Anyway. Now for the trippy part. I am currently in Boston. I came up from New York yesterday to retrieve a few things from the house here, while I have the use of a kind friend's car and another kind person's assistance to boot. But even as I arranged to come up here I'd forgotten this week, until I started plotting how to avoid anticipated traffic, that I also came up from Hofstra for a September stuff-retrieval sojourn in Boston LAST Rosh Hashanah. Which I now clearly remember because there was SO MUCH TRAFFIC as the Jews all fled New York City for the holiday; it took three hours just to get into Connecticut.

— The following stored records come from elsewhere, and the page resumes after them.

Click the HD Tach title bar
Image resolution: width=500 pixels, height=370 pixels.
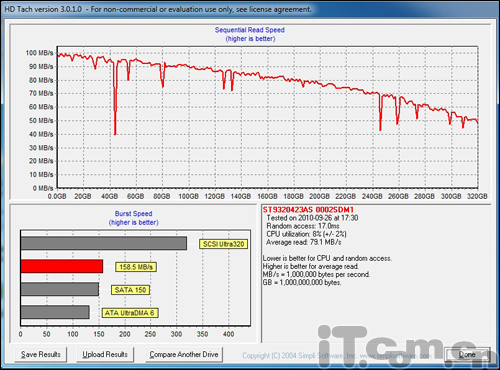(250, 9)
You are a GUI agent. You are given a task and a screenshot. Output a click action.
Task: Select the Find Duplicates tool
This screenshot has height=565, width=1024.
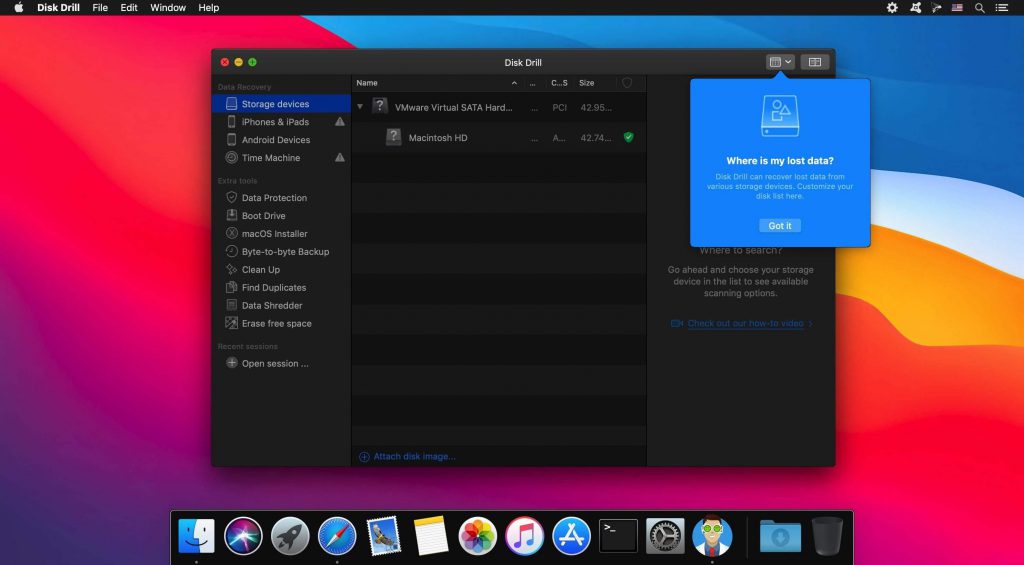273,288
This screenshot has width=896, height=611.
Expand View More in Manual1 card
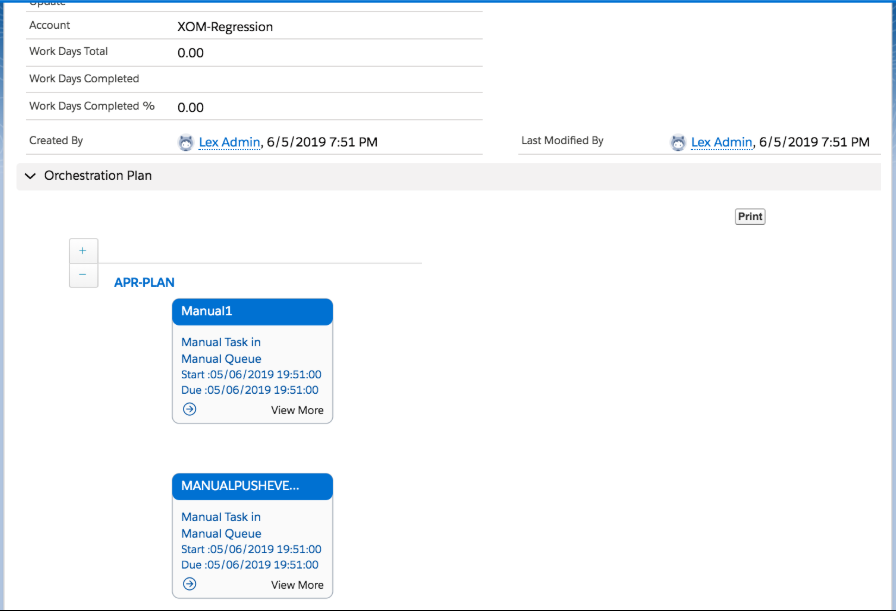click(297, 410)

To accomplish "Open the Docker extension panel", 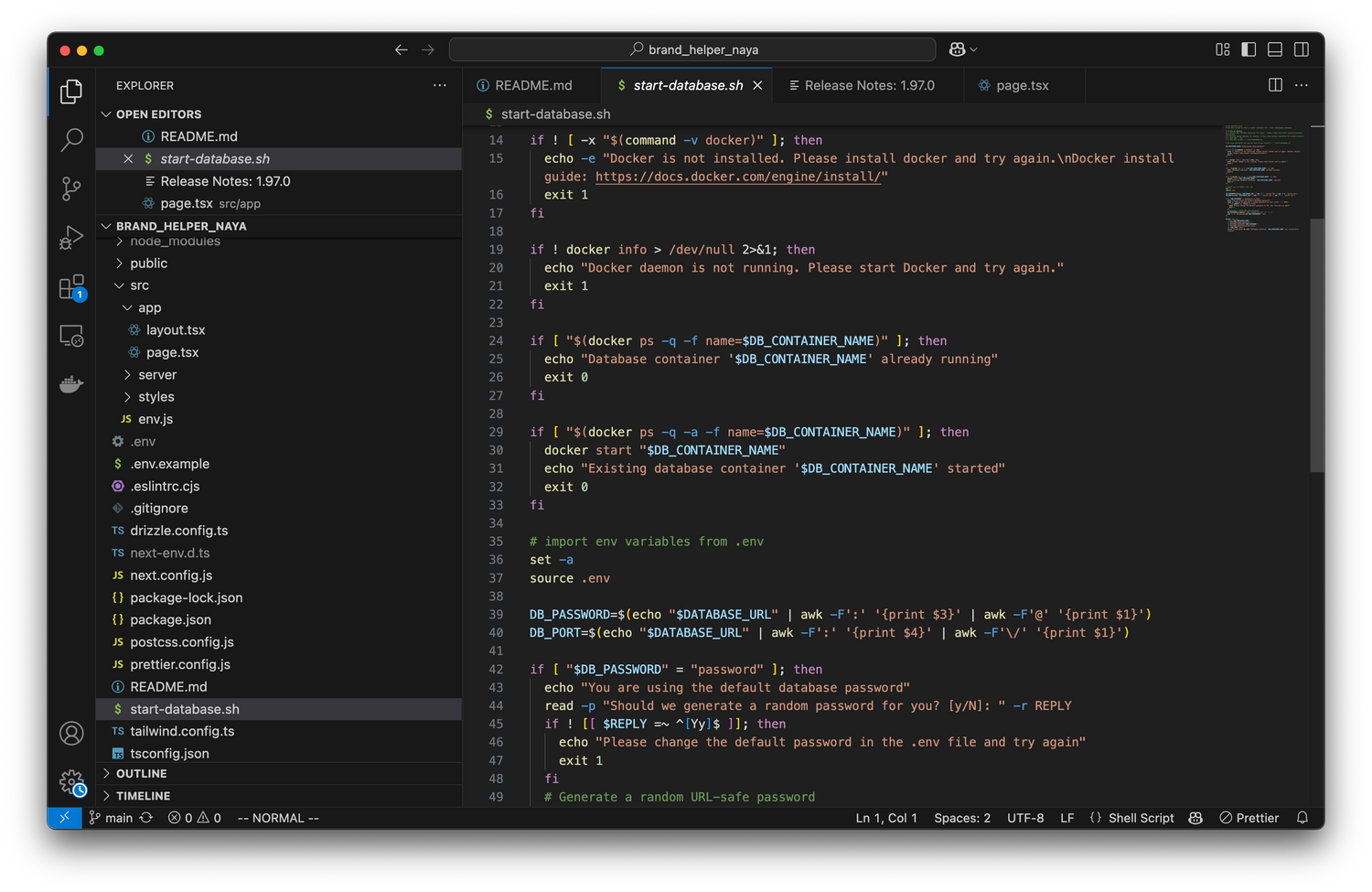I will pos(70,384).
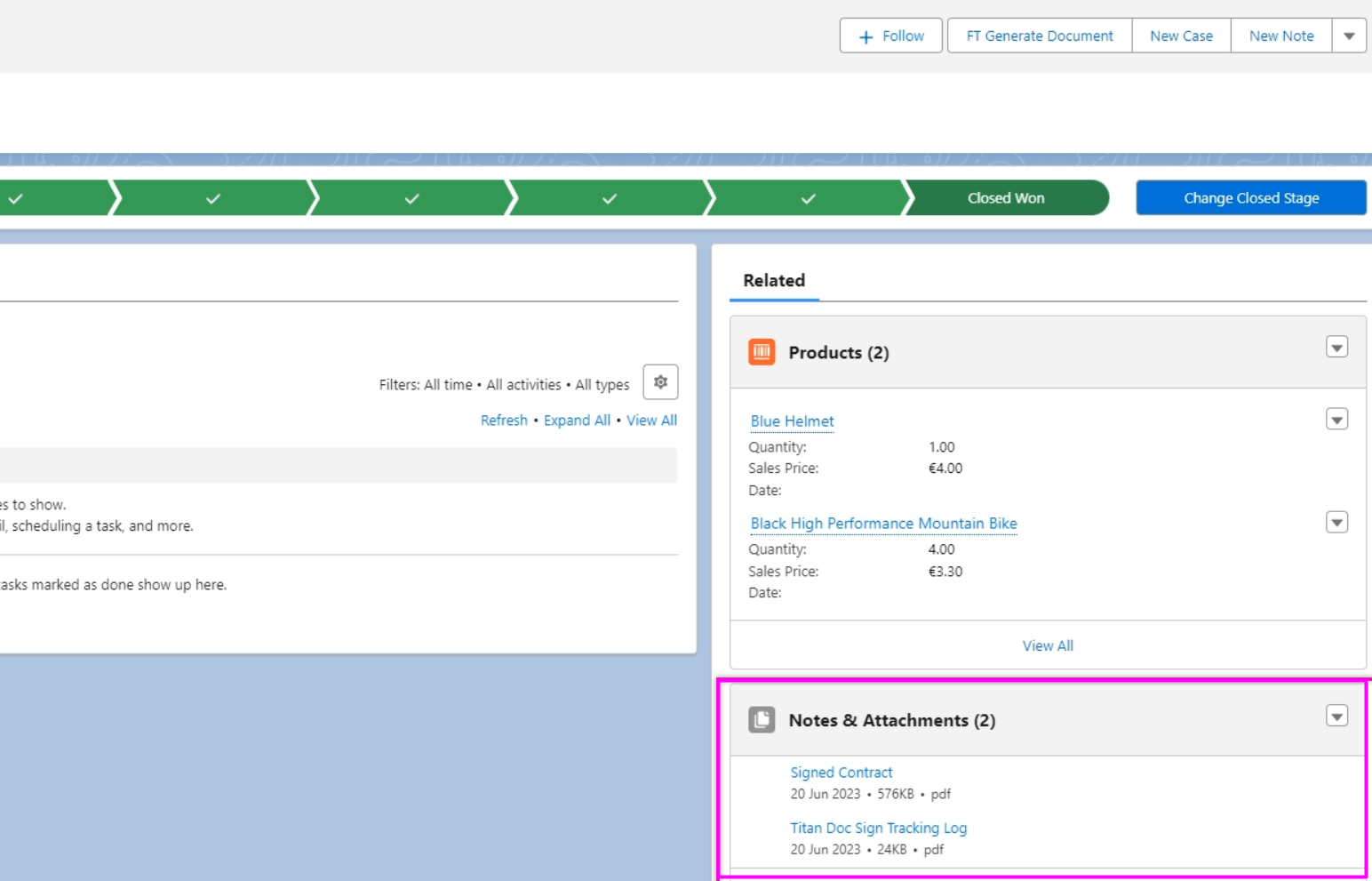Open the Black High Performance Mountain Bike product
The width and height of the screenshot is (1372, 881).
[883, 524]
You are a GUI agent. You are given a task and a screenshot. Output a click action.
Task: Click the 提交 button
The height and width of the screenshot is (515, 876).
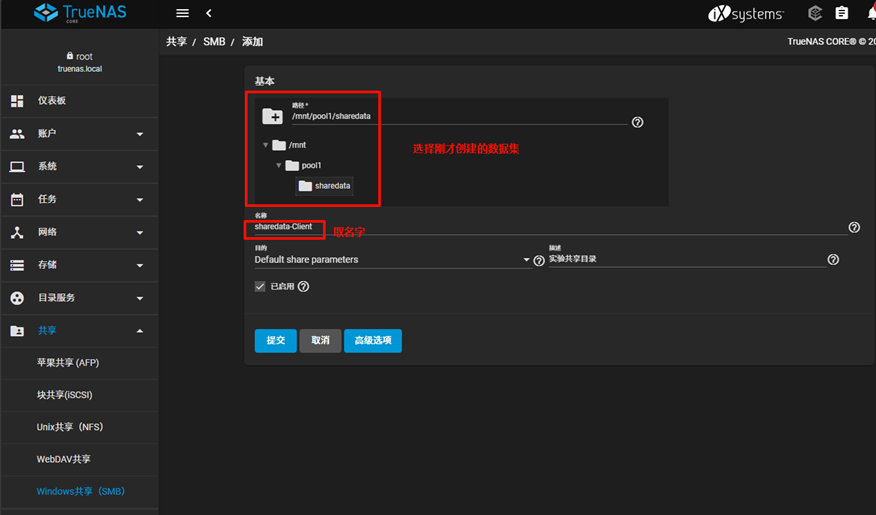[275, 341]
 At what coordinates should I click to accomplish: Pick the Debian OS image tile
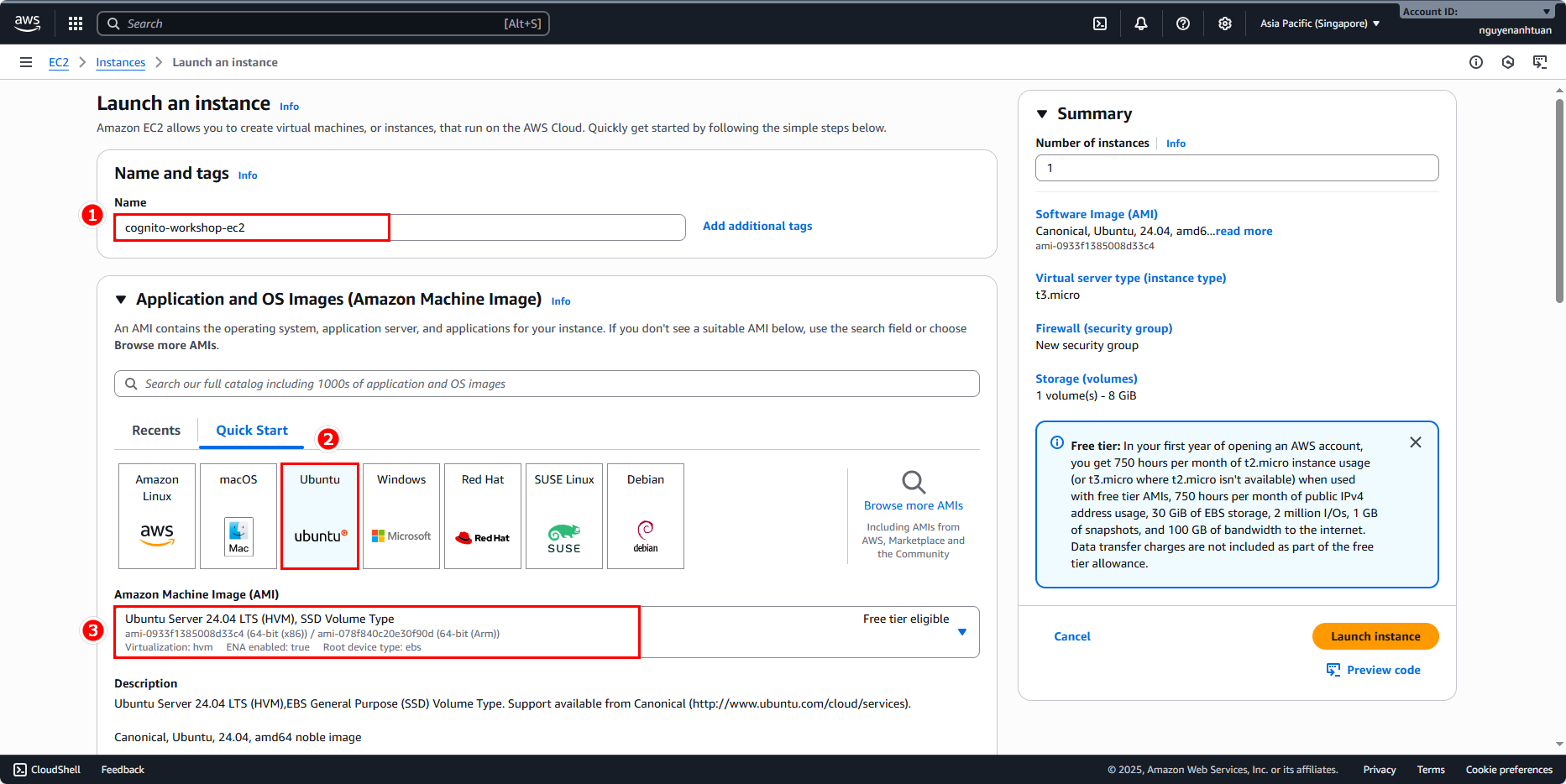[x=645, y=515]
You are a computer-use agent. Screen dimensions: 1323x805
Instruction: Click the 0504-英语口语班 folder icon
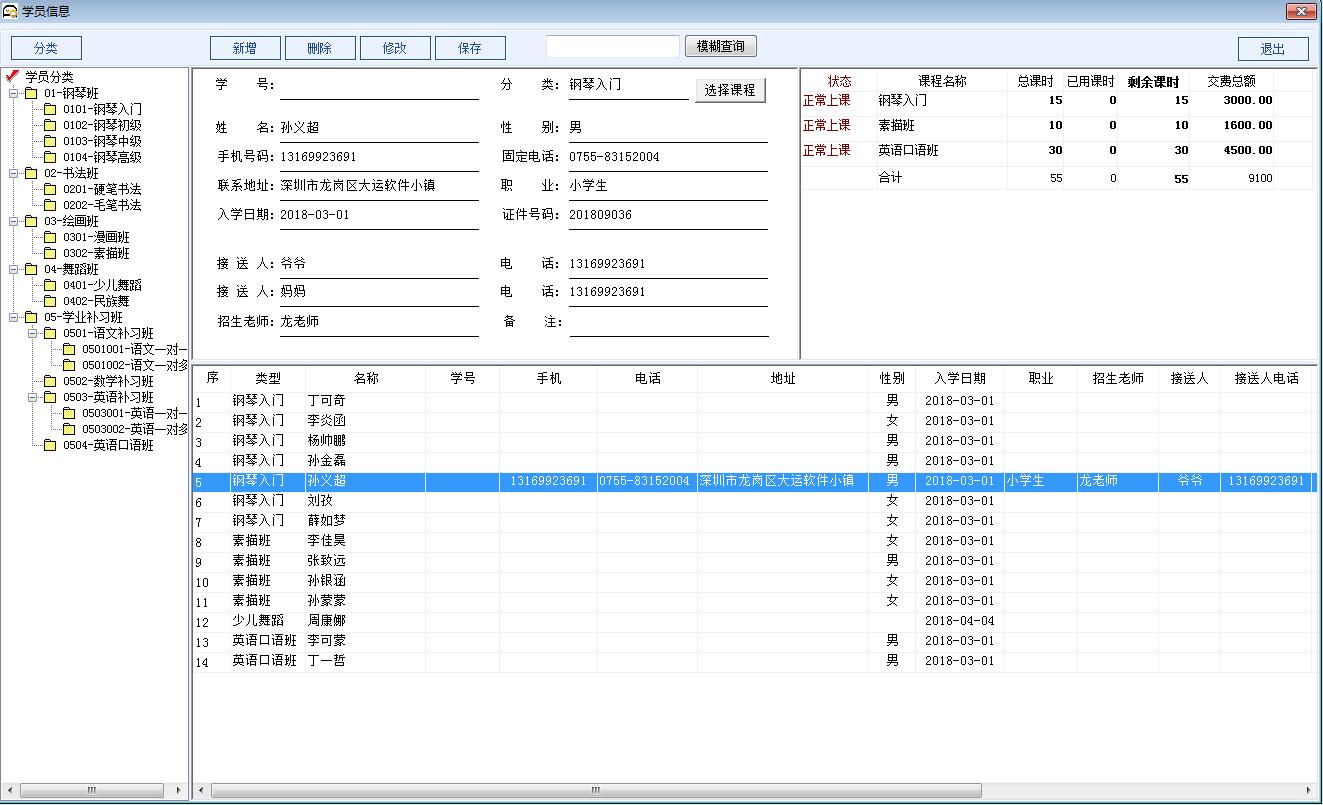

So that in itself is fun, the whole last-year-Rosh-Hashanah same-thing. But it gets better. Last year my September was indeed spent casting off the past, in particular one despicable sordid member of it whom we like to fondly remember as the interpersonal jackassical alcoholic demon of all that is lying cheating betrayal, or "the evil ex" for short. Among the interpersonal emotional tricks I was playing on myself during that casting off time, I had re-opened a ferociously close friendship with "the first guy I loved" from high school/early college (i.e., BYU time. That is to say, the faaaaaaar distant past.) Yeah, found him on MySpace, "coincidentally," (and by that I mean probably not coincidentally at all) right as evil ex and I were disintegrating. This led to a few months of both of us sort of marveling at how "after so long" we had "magically found" each other again, although I would like to point out for the record that if MySpace is magical, it is so in a kind of
The Prestige way -- be careful. And be afraid.
So anyway, there I was last September having way too many way too intense conversations with this man who is now married with two small children, and as much as I did care for him very much at age sixteen and then again briefly at age twenty-one, even I can admit that he "reappeared" at a time when the most evil betraying raging alcoholic demon I'd ever let into my head had just ravaged my trusting soul and therefore the teenage love friend, who had no shortage of issues of his own to work out (let's just say I wasn't the first "other woman" he was having late night phone conversations with), was kind of sucked in to my emotional vacuum and it was stupid and furthermore it was stupid. Now stick with me, because I'm almost to the point.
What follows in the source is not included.